What is being asked: Tally the lines of the material that contain the string "pyautogui" and reply with the count alone.

Information supplied:
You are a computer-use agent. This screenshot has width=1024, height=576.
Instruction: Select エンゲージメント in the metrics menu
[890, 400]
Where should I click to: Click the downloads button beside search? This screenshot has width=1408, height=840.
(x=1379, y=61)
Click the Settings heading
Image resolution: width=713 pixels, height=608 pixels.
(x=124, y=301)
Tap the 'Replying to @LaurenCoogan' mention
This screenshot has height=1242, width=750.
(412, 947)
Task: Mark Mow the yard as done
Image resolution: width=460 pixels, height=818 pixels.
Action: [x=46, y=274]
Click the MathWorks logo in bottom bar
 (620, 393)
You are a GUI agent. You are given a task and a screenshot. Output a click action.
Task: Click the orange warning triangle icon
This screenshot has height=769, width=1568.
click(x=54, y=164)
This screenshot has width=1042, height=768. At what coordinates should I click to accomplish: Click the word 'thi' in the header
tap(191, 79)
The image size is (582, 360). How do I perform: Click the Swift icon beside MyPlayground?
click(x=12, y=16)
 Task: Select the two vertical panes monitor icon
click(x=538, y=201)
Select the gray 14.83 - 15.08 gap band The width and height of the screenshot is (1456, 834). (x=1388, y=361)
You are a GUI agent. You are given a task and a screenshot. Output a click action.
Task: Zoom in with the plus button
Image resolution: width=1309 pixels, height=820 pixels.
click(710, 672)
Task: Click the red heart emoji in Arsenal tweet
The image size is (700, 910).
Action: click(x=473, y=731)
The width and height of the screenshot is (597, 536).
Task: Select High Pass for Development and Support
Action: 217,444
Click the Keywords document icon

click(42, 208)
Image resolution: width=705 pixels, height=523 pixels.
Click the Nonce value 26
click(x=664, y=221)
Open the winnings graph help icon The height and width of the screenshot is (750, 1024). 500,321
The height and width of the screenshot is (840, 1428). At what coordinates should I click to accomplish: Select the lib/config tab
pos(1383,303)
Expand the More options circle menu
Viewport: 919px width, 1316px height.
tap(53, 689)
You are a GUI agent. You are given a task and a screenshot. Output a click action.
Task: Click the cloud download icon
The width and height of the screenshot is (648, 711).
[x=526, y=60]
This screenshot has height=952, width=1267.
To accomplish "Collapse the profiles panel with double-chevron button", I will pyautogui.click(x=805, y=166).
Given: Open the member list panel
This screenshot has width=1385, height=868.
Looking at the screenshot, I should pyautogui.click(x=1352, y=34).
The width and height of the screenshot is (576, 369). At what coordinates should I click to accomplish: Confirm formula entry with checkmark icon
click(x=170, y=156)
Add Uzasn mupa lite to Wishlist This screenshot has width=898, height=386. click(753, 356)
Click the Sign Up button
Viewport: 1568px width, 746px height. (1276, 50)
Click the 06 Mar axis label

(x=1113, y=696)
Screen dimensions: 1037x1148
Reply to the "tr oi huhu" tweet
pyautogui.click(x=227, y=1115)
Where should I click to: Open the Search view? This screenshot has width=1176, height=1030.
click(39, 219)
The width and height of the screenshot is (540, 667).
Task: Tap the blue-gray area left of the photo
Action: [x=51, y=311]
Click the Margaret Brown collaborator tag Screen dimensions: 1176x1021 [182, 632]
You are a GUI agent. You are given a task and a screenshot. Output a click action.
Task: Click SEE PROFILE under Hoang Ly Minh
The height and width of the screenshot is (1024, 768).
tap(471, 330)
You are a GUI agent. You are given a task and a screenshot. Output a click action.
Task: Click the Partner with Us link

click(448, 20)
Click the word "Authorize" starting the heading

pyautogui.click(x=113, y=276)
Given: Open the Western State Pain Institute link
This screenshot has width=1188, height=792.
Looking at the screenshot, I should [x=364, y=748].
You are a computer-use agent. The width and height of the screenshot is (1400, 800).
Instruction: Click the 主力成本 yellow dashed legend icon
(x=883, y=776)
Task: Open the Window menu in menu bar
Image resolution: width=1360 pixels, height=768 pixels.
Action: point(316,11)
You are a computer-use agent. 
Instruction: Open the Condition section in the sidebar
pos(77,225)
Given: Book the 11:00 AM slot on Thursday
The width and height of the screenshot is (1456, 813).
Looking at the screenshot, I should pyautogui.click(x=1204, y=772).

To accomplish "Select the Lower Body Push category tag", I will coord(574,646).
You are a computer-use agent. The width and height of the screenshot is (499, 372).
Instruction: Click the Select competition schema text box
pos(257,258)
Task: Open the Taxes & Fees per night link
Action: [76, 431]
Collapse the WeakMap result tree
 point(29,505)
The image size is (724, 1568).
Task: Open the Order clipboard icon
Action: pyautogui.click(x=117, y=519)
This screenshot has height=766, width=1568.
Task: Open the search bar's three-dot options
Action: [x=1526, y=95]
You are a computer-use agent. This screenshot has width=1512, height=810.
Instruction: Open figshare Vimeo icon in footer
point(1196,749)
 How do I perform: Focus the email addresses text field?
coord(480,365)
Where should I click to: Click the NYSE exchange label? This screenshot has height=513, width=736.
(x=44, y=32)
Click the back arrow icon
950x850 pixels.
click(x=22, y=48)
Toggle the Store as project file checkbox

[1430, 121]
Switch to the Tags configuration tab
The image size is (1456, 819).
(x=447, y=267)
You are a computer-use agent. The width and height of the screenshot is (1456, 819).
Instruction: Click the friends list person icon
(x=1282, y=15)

Answer to the problem: 6